**DATASET**
——
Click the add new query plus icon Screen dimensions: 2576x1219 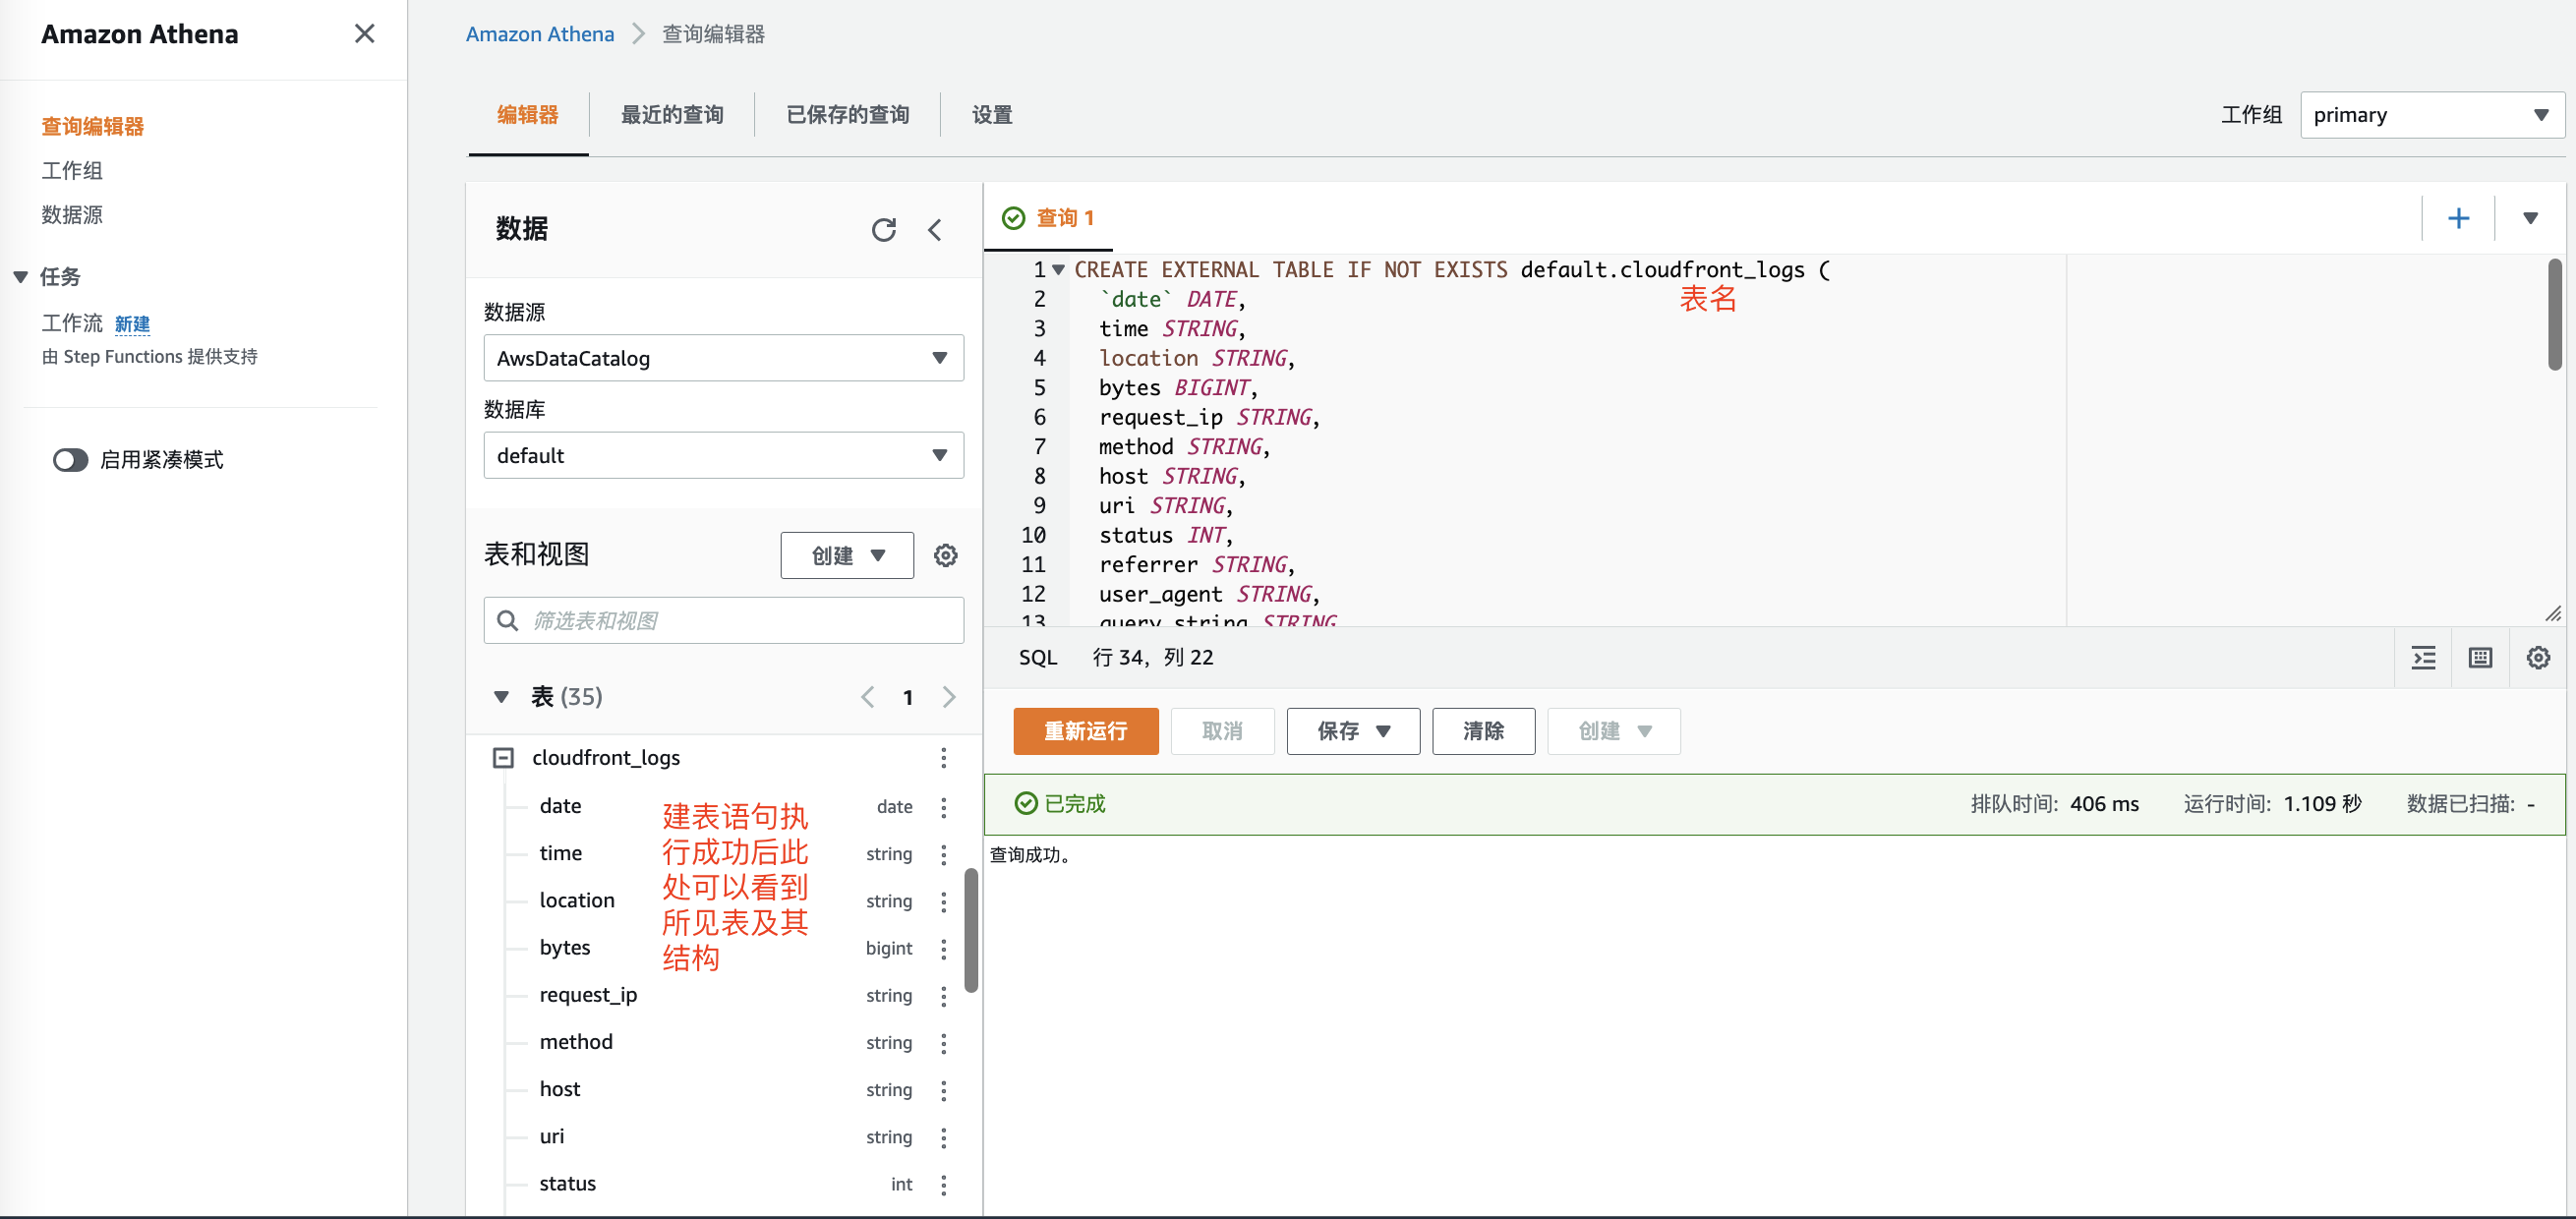pos(2458,218)

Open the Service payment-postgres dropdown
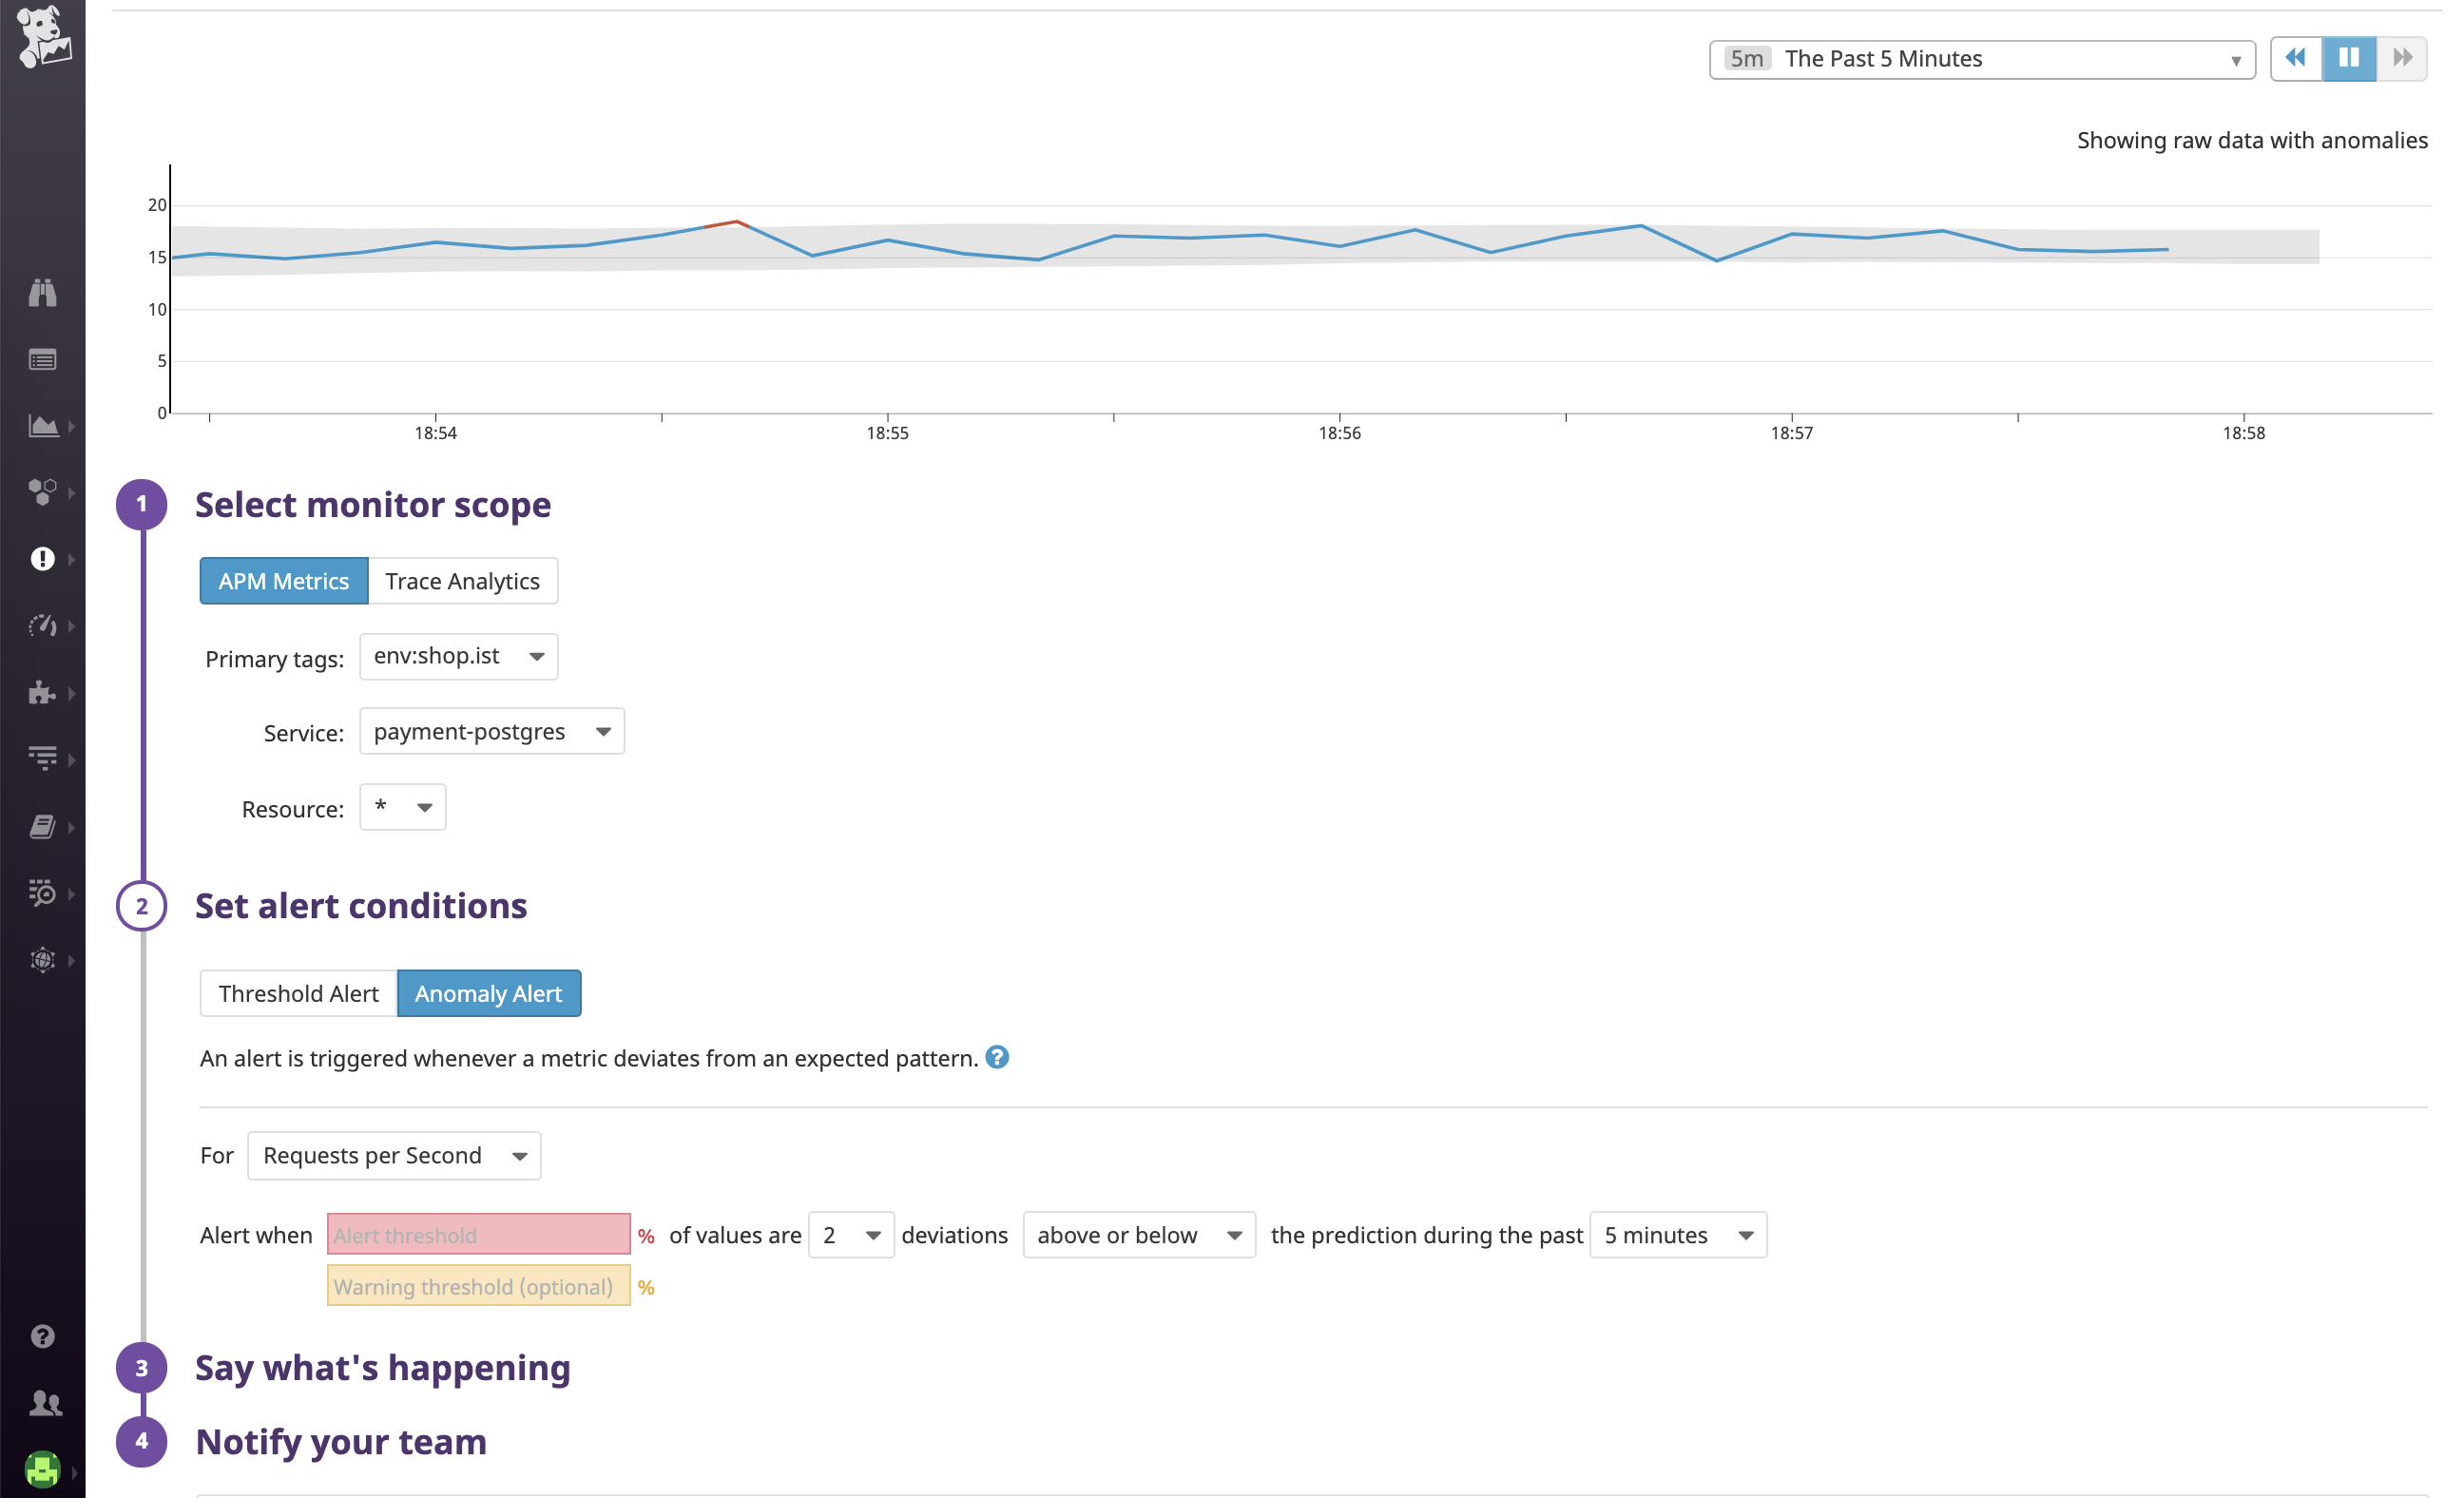click(x=491, y=731)
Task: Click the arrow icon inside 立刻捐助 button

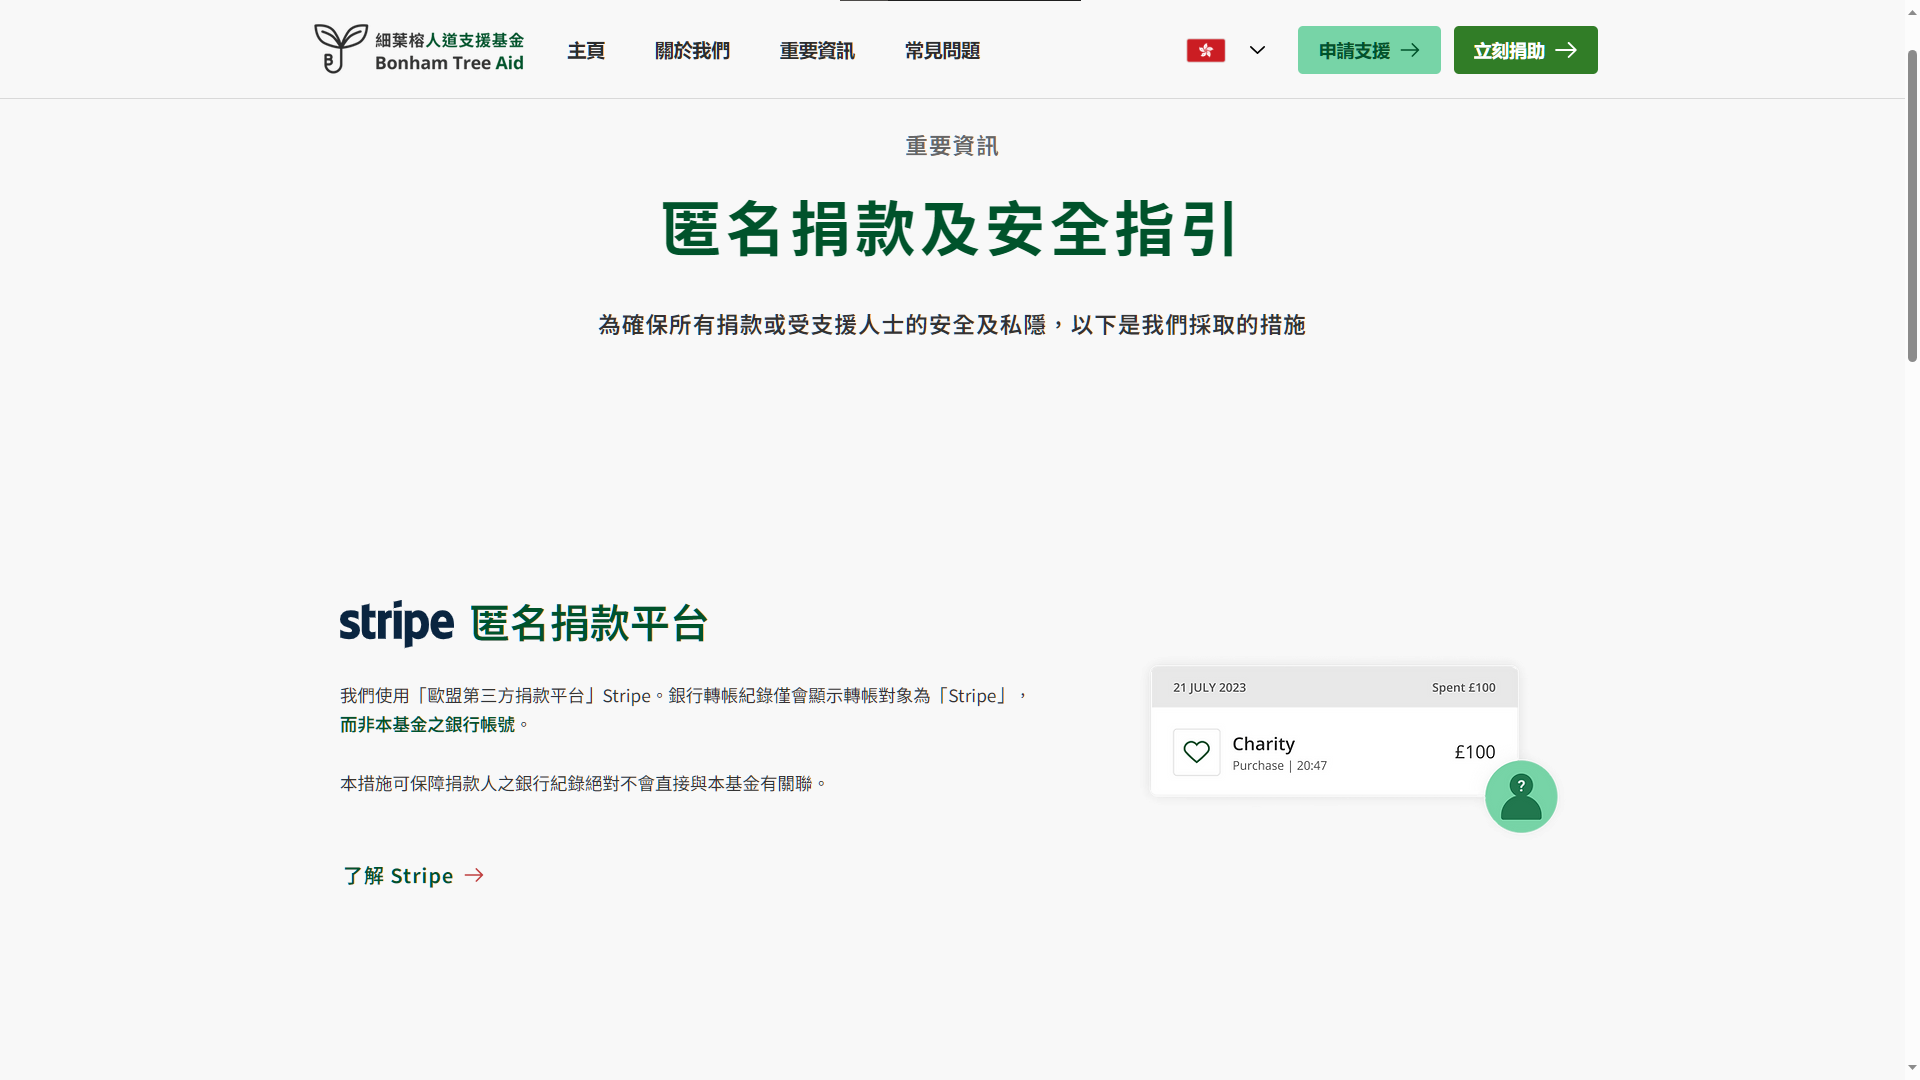Action: coord(1567,49)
——
**TASK OBJECTIVE**
Each line from the one containing "Open the Service payment-postgres dropdown" through the final line of the data must be reproduced exactly, both ends included, with no pictures in the copy.

**ANSWER TO THE EXERCISE**
Open the Service payment-postgres dropdown
click(x=491, y=731)
Task: Click the arrow icon inside 立刻捐助 button

Action: coord(1567,49)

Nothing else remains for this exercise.